Prior to the explosion of the awareness of data; most companies were operating in the simple relational database model and using it to power most of their applications. With the large amounts of data that applications need to be able to process today, these systems and frameworks just are n't enough. Technologists globally have created tools to solve the various data processing and handling needs. From NoSQL stores such as MongoDB and Elastic search to data processing frame works
such as Spark, the tools have never been better for working with data. Perhaps surprisingly how ever this period also overlaps with a deep lack of understanding in most companies how to use this plethora of tools.

For any given set of applications there are numerous competing data technologies that could be deployed to create it. Without an understanding of these systems it is impossible to choose the best one suited for the dynamic world we operate in.

Companies who prioritize thinking about how to store and manage their data are the ones who will be able to thrive in the data driven world today


Companies who prioritize thinking about how to store and manage their data are the ones who will be able to thrive in the data driven world today. These are the organizations which will be able to develop the machine learning and AI experiences that will distinguish their products.

Democratizing Data Through The Organization

It is very difficult for organizations to put data driven decisions as a priority across the organization unless the benefits are also available across the entire company. A key priority for companies should be the democratization of data through the entire rank and file. The goal here is to allow every individual to take the best and most informed decision.

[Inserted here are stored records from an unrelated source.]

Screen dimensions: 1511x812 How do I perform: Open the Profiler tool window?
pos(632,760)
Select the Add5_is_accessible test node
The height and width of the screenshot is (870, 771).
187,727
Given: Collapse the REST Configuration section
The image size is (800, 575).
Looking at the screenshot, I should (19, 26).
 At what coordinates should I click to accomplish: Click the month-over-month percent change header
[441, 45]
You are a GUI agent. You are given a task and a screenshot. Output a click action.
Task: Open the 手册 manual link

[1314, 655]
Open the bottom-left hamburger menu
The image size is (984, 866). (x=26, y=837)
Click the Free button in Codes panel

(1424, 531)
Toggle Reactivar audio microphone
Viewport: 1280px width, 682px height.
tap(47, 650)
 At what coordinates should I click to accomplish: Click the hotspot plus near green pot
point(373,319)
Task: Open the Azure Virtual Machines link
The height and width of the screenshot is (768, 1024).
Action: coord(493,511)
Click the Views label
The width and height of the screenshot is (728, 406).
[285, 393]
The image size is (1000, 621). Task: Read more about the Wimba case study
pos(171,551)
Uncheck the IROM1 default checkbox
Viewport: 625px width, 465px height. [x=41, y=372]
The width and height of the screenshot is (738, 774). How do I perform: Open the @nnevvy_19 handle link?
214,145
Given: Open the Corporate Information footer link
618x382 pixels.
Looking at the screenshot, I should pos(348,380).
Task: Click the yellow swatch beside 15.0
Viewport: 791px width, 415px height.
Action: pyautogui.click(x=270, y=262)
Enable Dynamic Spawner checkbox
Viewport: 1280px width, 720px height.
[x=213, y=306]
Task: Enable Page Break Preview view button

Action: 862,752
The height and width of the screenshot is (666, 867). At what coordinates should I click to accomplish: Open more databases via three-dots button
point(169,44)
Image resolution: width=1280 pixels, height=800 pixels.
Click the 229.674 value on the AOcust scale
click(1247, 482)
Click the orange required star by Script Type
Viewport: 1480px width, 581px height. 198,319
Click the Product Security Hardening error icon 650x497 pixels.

To achieve this objective choices and investments have to be made to think of internal employees as equally important 'users' of any technology as external customers.In a technology company, an example of this would be the creation of dashboards and internal visualization mechanisms for the company metrics and data. By empowering every member of the organization to be able to dig into the data the entire company benefits from a common language and process for making decisions

An important part of this process is integrating data through the culture of the organization. My favorite saying here is that 'Data trumps arguments'. It is important to develop an ethos where the person who is the most informed and can back their perspective with data gets to decide outcomes. This creates a meritocratic and informed culture and making data widely available is the only way to achieve this.

Conclusion

The most successful companies in the next decade will put data and its use as the primary functions of the organization. To enable this successfully there is a human and a technological endeavor needed. Technologically the right systems and choices need to be made to make operating with data at terabyte and petabyte scale possible. It is imperative that analyses happen quickly and modern technology enables that only if correct choices are made for the application in question. Additionally, members of the organization need to be encouraged to use data as an important part of their workflow. Managers and executives need to democratize data so that every member is aligned and informed. A culture of data backed decisions can enable quick iterations on products. Further more, this can prevent situations where a passionate argument that is not backed by data is pursued for too long. As companies across India and the world wake up to the fact that their organizations have strength in their data, putting data first will strengthen them above and beyond their competitors.